Otra cosa muy diferente, ha sido la reducción temporal y concertada de las jornadas laborales, por la vía de la negociación colectiva, que se ha utilizado exitosamente en algunos países, para enfrentar la crisis sanitaria. Pero una reducción generalizada y permanente de la jornada podría ser bastante contraproducente.

En nuestra Venezuela, la sugerencia del papa no luce nada conveniente, no solo para el país maltrecho que hoy tenemos, sino, sobre todo, para el que tendrá que surgir algún día, cuando esta tragedia -denominada Socialismo del Siglo XXI- termine.

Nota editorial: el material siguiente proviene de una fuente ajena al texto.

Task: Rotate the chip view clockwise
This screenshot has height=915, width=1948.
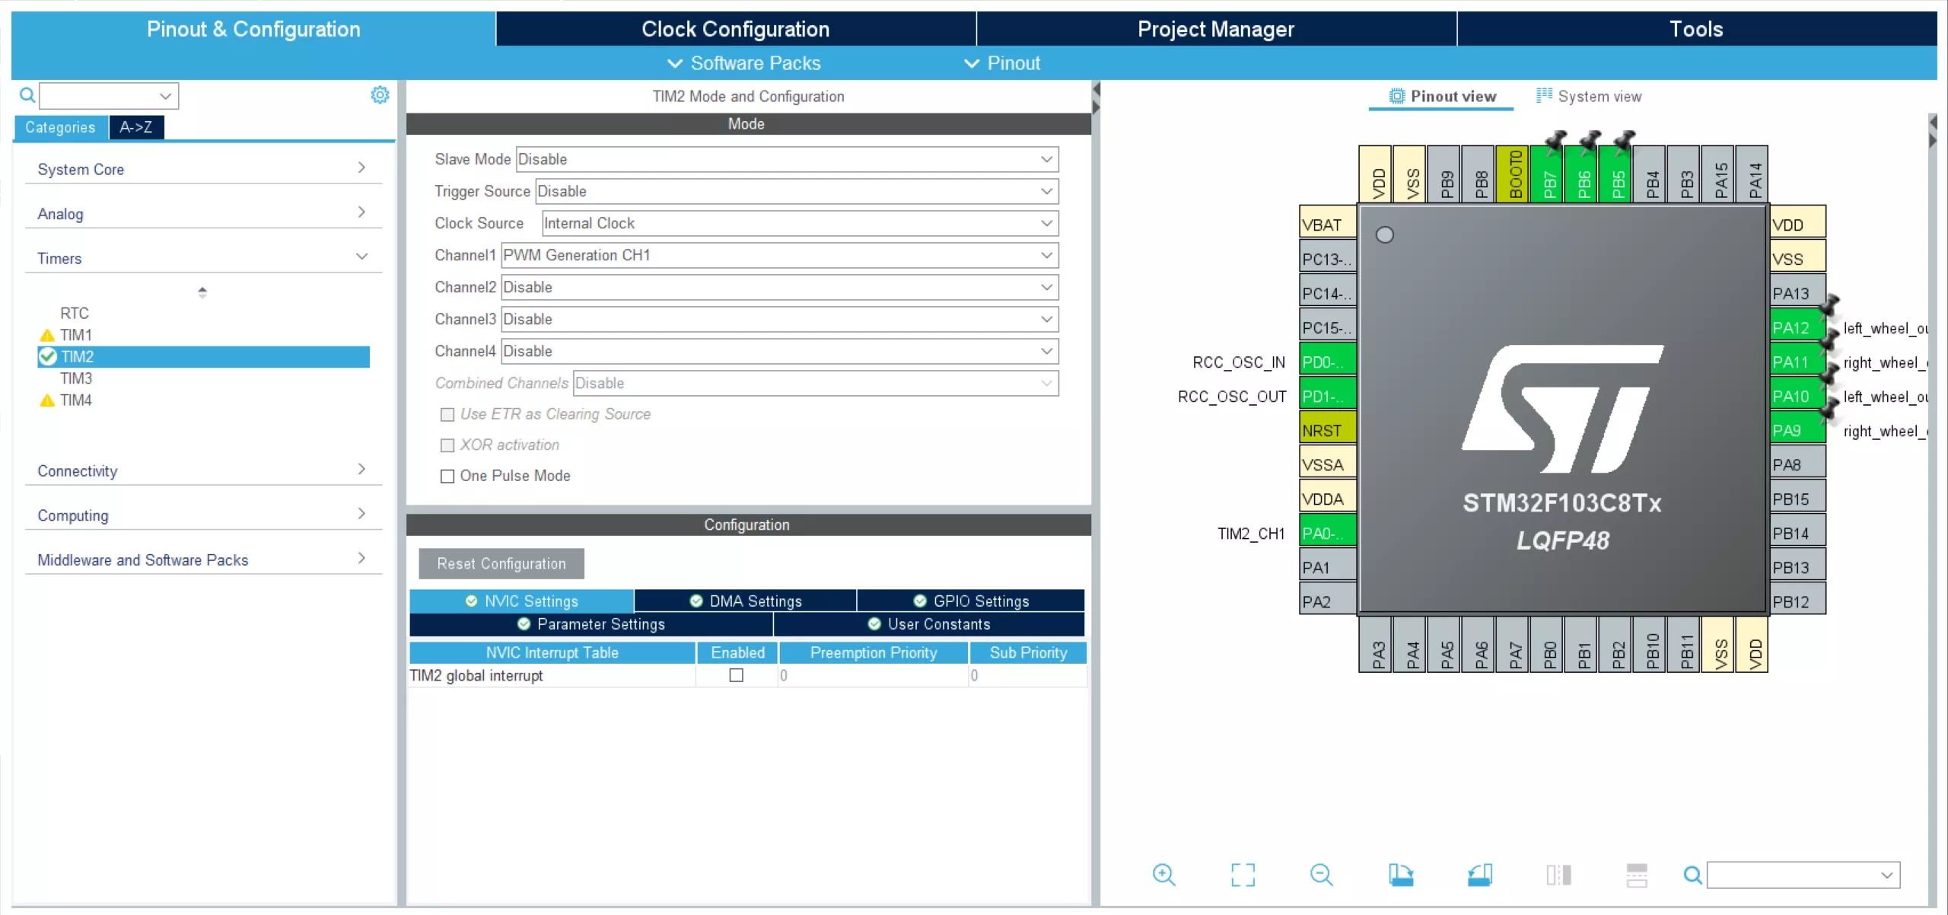Action: (1400, 875)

Esto así, porque no debemos olvidar que fue precisamente nuestra ancestral dependencia a los planes sociales, retratada hoy en día en los inefables CLAP (comités del partido de gobierno encargados de vender comida subsidiada), lo que nos empujó a ser un país poco productivo, paternalista y, peor aún, de los más pobres del planeta.

Papa Francisco
Las admoniciones del papa Francisco sobre temas sociales se vuelven más pertinentes en estos oscuros tiempos de crisis económica global, con duro impacto social.

Trabajo como castigo

Y es que, aunque duela decirlo, entre nosotros los venezolanos, el trabajo fue siempre concebido más como un castigo, que como un modo para liberarnos de la pobreza. Por eso, lo que necesitaremos en el futuro serán políticas que estimulen el trabajo y no que lo desalienten.

Por otro lado, Venezuela ya experimentó una reducción de la jornada laboral por la vía legislativa en 2012, con terribles consecuencias para la productividad y las relaciones laborales del país.

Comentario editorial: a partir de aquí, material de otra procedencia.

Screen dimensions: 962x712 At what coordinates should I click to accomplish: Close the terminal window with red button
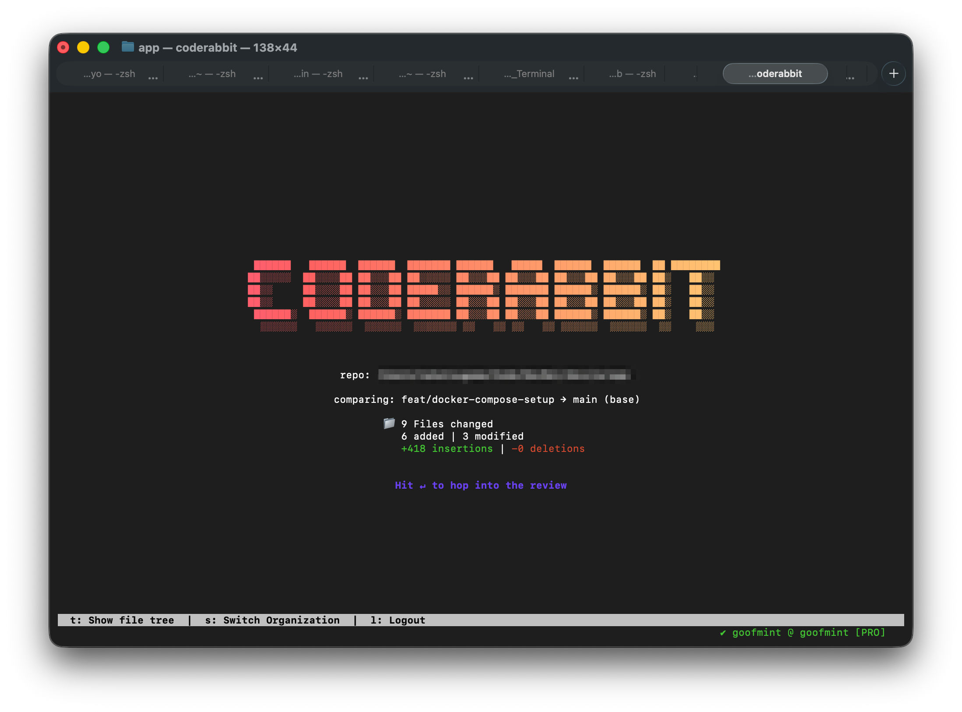64,47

Y tenemos prohibido olvidar que aquella propuesta de las “40 horas semanales y dos días consecutivos de descanso”, vino acompañada de una falsa promesa de creación de miles de puestos de trabajo, que nunca llegaron.

Lo que sí no demoró en llegar, fue la petición de los sindicatos del sector público, para alcanzar un tercer día libre a la semana en las convenciones colectivas, mientras la economía del país se hundía en la más profunda crisis de su historia.

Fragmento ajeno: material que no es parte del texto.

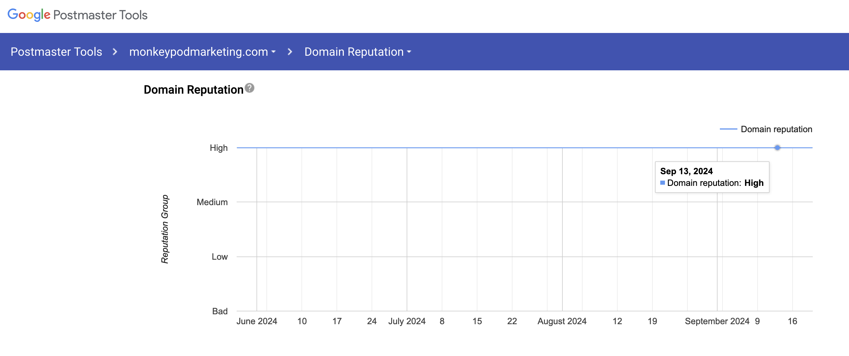This screenshot has height=356, width=849.
Task: Click the domain dropdown arrow caret
Action: tap(273, 52)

Por eso, si bien comparto la preocupación del Papa, así como sus ideas acerca de la necesidad -hoy más que nunca- de proteger a los trabajadores y de promover la justicia y el equilibrio social, pienso que la mejor manera de hacerlo es mediante políticas que promuevan el trabajo productivo y que fomenten la inversión privada. No a través de medidas que desestimulen el trabajo y le pongan más carga a los Estados.

Además, pienso que el Papa debería ser un poco más cuidadoso con lo que dice, no vaya a ser que sus planteamientos sirvan de alimento a los infaltables populistas, que no perderán la oportunidad de la pandemia para pescar en río revuelto.